Story by Morning Glory Ritchie
Photos courtesy of Robert Ousterhout

As a high school student in small-town Monmouth, Oregon, Robert Ousterhout ’73, felt unchallenged. He found his high school experience lacking and went through those educational years as if he was simply gliding by.

But everything changed when he started attending Clark Honors College, and went in the opposite direction.

Things were not easy during his initial time at CHC. While high school had been relatively easy, Ousterhout felt behind academically and was apprehensive about succeeding at the university. After a bit of time, however, it became clear that CHC provided the environment he needed to thrive. When he decided to join CHC study groups and attending faculty office hours, he began to feel more academically confident and successful.

 “It was like the finishing school I needed,” he explained.

A particularly influential class he took in CHC was an English literature course that strengthened his professional writing skills and helped establish him as a reader. He felt as if he was just starting to learn how to learn, as opposed to combining fragmented facts and simply memorizing them.  He realized that he was lucky in a setting with the small classes and intellectual classmates.

“I learned just as much from my cohort at the CHC as I did from my professors,” he said. “I had the right kind of instruction that I needed through the honors college.”

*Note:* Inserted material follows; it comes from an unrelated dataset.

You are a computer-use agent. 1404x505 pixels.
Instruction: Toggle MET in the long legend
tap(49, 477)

During his time in CHC, Ousterhout embarked on a study abroad trip to Vienna, Italy which was ultimately life-changing, and was eye-opening to experience another culture. He had never traveled outside of the Pacific Northwest before. When he returned, he declared art history as his major and wrote his honors college thesis on early Italian painting. He later decided to pursue a PhD in art history and to continue in academics and on-site field research in Greece and Cappadocia, Turkey, which continues to excite him as he experiences art by seeing it firsthand.

 

“None of us come from the same background, we come from different experiences.”

 

Bob Ousterhout Bob Ousterhout ('75)

 

Now, Ousterhout has authored numerous publications on Byzantine architecture and monumental art. His recent works include Visualizing the Community: Art Material Culture, and Settlement in Byzantine Cappadocia (2017) and Eastern Medieval Architecture: The Building Traditions of Byzantium and Neighboring Lands (2019). The latter won the 2021 Haskins Medal, awarded by the Medieval Academy of America. Visually stunning, Ousterhout’s books reflect his distinctive approach to scholarship in the field of art history, including how we reflect on and view monumental art as sacred spaces. For example, Ousterhout reflects on the Church of St. Nicholas in New York City, destroyed during the 9/11 NYC attacks and its similarity to Byzantine architecture like the Hagia Sophia.

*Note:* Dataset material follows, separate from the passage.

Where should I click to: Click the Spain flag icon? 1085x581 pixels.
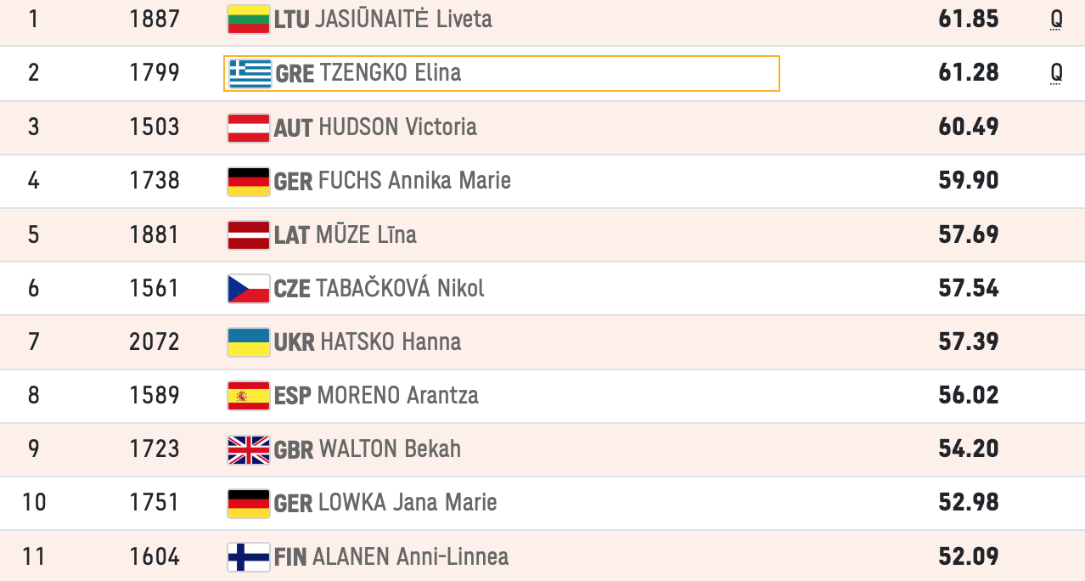tap(248, 395)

Prior to the pandemic, Ousterhout rarely spent a summer in the United States. Instead he studied and documented the rock-cut churches and settlements of Cappadocia which was featured in a television special with Martha Stewart and where he established a summer program for graduate students in medieval studies, archeology, and art history.

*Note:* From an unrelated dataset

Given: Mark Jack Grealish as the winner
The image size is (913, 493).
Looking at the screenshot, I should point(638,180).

Viewing scholarship as a creative endeavor, Ousterhout attributes the significant role that his undergraduate study abroad has played in his current work, and the importance of on-site observation as it applies to both his writing and teaching careers. He regularly took graduate students for on-site study in Greece and Turkey. As opposed to only learning about art history in a textbook, Ousterhout feels that taking graduate students into the field where they can come face-to-face with art allows them to approach the work with fresh perspectives, as he did as a CHC undergraduate.

He still remains in touch with many of his former classmates from CHC. His advice to current and prospective students is to not be afraid to ask for help, and to take advantage of the many resources available to honors college students. He believes that utilizing CHC resources can successfully shape one's path for an entire lifetime, as it did for him. It’s “an opportunity one will never have again,” he added.

In 2021, he established the Robert Ousterhout Scholarship Fund, which provides support to CHC students with demonstrated financial need, particularly students majoring in the arts and humanities. With this generous donation, Ousterhout holds doors open for students, enabling them to take advantage of the live-changing opportunities available at CHC.

“The more you know, the more questions you have, and the smarter questions they will be,” Ousterhout says. “None of us come from the same background, we come from different experiences.”